*Quoted passage*
::::::::

We have had this issue with dd today, she is 10 would be y5, she struggles with maths but we can see improvements. When her attitude is good/ confident we manage to get through. When it isn't well we have to try another subject.
She finally got decimals today, so printing lots of work sheets so she can practice (repetition works for her).

columngollum Mon 20-Jan-14 16:55:33

(Unfortunately, though, scores are important.)

columngollum Mon 20-Jan-14 16:54:36

Focussing more on marks and position is likely to have been taught to them by adults/parents fussing about scores.

mrz Sun 19-Jan-14 11:19:32

I seem to recall there was a recent study that showed over confidence was/is an obstacle

cory Sun 19-Jan-14 10:27:06

There is a difference between self esteem and confidence imo.

Ds was held back by issues of self esteem (there's no point in my trying, I'm not clever like my friends).

I was held back by over-confidence (I don't have to try very hard because I am cleverer than the others).

Neither was a very productive attitude, neither was an attitude that made us very happy.

They were two sides of the same coin, really: unrealistic ideas of our own aptitude and an unhealthy focus on "Me" and position within the group rather than on the work and the enjoyment that could be had from getting on with it.

As a university teacher I can spot students with this attitude a mile off. Often they are the overly confident, sometimes the overly diffident, but always the ones who are more concerned with their position within the group and their marks than with the actual contents on the course.

::::::::

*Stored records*
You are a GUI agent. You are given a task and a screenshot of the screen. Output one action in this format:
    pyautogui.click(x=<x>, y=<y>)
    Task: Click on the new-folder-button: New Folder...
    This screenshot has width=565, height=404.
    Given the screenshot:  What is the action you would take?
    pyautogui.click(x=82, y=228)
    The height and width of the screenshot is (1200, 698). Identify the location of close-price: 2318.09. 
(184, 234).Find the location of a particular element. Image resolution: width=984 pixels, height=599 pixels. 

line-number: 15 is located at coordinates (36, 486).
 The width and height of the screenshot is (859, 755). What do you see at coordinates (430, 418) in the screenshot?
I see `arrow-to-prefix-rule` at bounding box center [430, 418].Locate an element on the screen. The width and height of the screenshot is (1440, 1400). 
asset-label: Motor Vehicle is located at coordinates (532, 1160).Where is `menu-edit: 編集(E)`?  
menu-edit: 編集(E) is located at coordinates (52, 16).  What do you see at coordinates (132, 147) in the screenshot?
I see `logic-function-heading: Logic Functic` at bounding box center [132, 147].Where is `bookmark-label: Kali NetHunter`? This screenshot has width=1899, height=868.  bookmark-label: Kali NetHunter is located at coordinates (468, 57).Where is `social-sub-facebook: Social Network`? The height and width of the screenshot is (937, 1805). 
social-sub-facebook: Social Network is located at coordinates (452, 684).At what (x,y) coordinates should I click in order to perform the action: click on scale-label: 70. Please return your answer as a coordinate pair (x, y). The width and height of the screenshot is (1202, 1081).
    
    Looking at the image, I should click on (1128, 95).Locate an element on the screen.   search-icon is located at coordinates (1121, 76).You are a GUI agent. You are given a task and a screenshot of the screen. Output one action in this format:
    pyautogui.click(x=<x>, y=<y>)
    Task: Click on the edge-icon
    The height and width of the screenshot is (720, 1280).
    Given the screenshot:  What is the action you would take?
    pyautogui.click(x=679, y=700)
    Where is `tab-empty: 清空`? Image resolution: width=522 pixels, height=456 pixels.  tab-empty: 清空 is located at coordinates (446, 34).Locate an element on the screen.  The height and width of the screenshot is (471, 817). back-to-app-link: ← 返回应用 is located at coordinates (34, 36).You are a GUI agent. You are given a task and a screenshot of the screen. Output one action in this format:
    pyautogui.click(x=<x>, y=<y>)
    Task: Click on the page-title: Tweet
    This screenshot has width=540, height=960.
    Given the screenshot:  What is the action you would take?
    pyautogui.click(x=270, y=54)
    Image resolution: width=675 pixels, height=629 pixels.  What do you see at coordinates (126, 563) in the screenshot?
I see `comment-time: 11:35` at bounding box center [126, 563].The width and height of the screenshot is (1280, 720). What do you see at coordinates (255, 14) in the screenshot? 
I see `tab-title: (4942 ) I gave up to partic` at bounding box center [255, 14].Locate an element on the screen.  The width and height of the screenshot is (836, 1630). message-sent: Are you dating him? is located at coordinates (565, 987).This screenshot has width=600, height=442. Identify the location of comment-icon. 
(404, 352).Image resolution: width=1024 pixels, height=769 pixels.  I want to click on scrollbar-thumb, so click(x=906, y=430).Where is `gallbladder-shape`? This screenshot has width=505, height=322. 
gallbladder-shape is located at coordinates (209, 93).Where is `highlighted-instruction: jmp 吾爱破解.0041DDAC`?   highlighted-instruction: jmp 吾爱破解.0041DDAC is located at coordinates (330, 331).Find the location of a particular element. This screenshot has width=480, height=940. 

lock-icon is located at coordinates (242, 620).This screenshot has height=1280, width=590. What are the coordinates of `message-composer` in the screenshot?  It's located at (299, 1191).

::::::::

*Exercise requirements*
- A) Transcribe the forum discussion from "Neither was a very" to "on with it.".
- B) Answer these questions from the forum discussion:
(i) What math topic did the 10-year-old finally understand?
(ii) In the post that begins "There is a difference between self esteem and confidence", what held Ds back?
(iii) What job does the writer of that same post say they have?

*Answers to the problems*
- A)
Neither was a very productive attitude, neither was an attitude that made us very happy.

They were two sides of the same coin, really: unrealistic ideas of our own aptitude and an unhealthy focus on "Me" and position within the group rather than on the work and the enjoyment that could be had from getting on with it.

- B)
(i) Decimals.
(ii) Issues of self esteem.
(iii) University teacher.